Which is better?  Do you take the $1,250 rebate or the 2.9% financing?

If you have less than perfect credit:

Do you qualify for the 2.9% financing?  If the 2.9% financing is not available to you because you have
less than perfect credit, then you will take the rebate.

If you have excellent/good credit:

If you do qualify for the 2.9% financing, then you have a decision to make.

The first consideration is:  How long do you expect to own this vehicle?  If you typically trade for a new
vehicle every two years and the 2.9% loan is for 48 months, you will not be taking full advantage of the
lower rate.  As a result, the rebate could be a better choice.

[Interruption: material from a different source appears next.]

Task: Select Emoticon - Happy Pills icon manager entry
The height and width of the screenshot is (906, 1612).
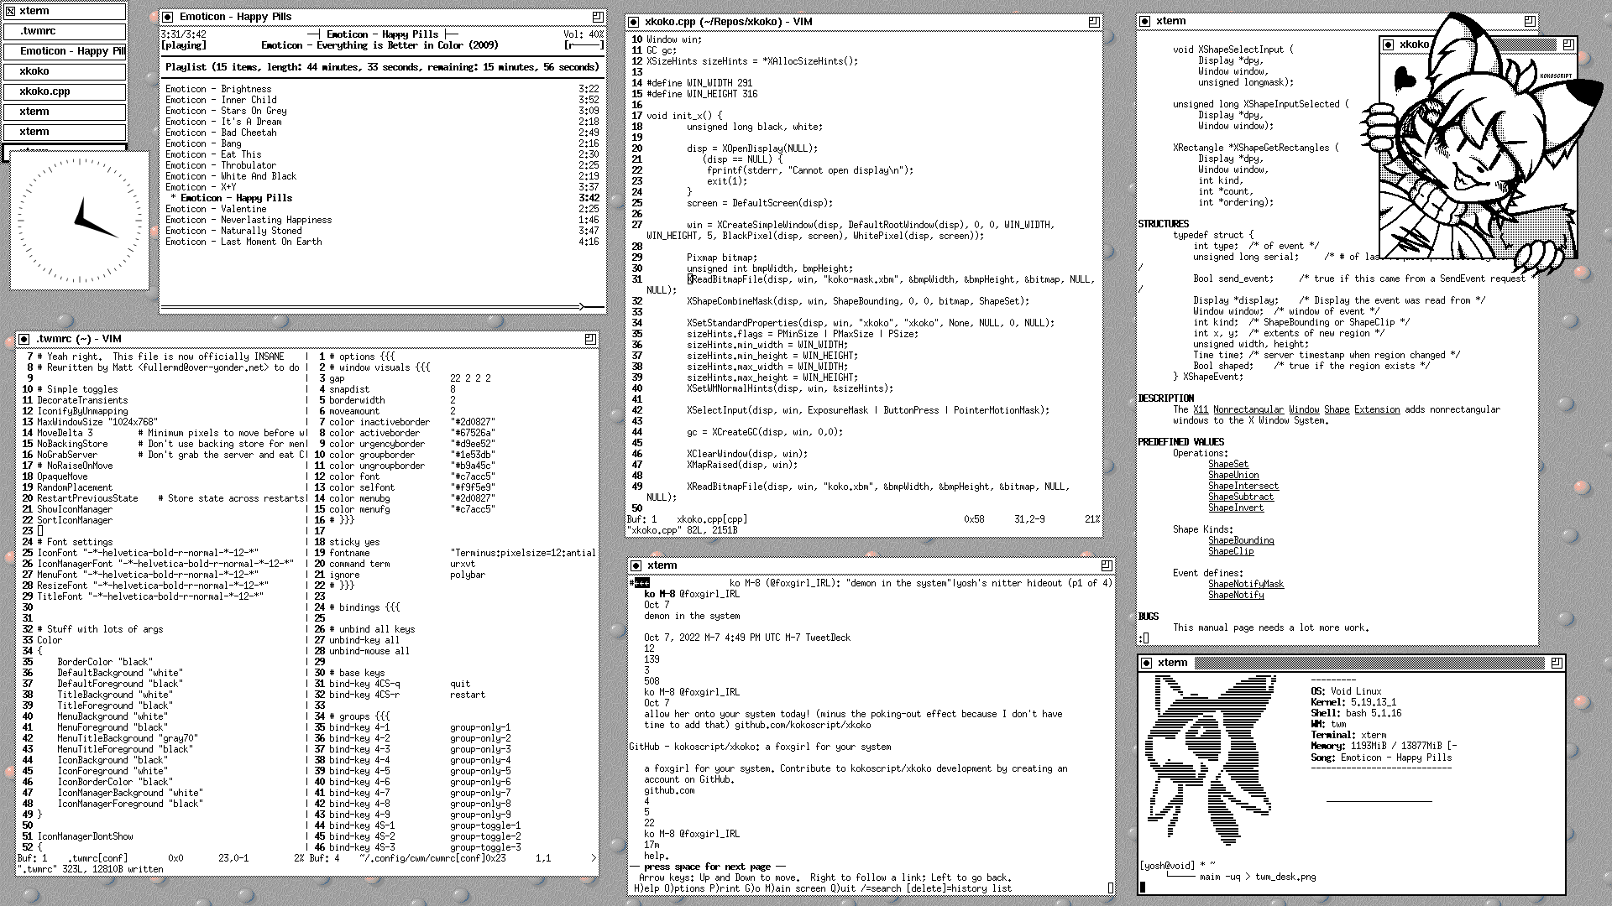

If you are not sure how long you will own your vehicle, taking the rebate is probably the wiser choice.

Here’s an example:
                                                        Deal with Rebate   Deal with 2.9% APR                
Purchase Price                                         $22,250                 $22,250                
  $1.250                         $0                
Purchase Price after Rebate                     $21,000                $22,250                Higher
Down Payment                                          
  $1,000                  $1,000                Same
Amount Financed/Loan Amount                $20,000                $21,250                Higher
Number of Months                                              48                         48                Same
Interest Rate (APR)                                            6%                    2.9%                Lower
Monthly Payment                                             $470                    $470                Same
Total Payments                                           $22,560               $22,560                Same
Although your down payment, monthly payments, and total payments are the same and your APR is
lower, are you better off the lower APR?

In this example, if you keep the loan for the entire 48 months you have neither lost nor gained.  Your
cost is the same.

However, if you payoff the vehicle before 48 months (due to trade-in or totaled vehicle), the remaining
principle amount due will be higher with the 2.9% APR than it would have been with the rebate applied
to your initial loan balance.

In this example, taking the rebate (and the lower initial loan amount) is a better deal.

However, if you were offered a rebate of only $750 (rather than $1,250) or the APR was 1.9% (rather
than 2.9%) taking the lower APR may be the better deal.

1)  Estimate how long you will own your vehicle
2)  Calculate the “Total Payments” with the rebate and the “Total Payments” with the lower APR

If it is close, consider taking the rebate.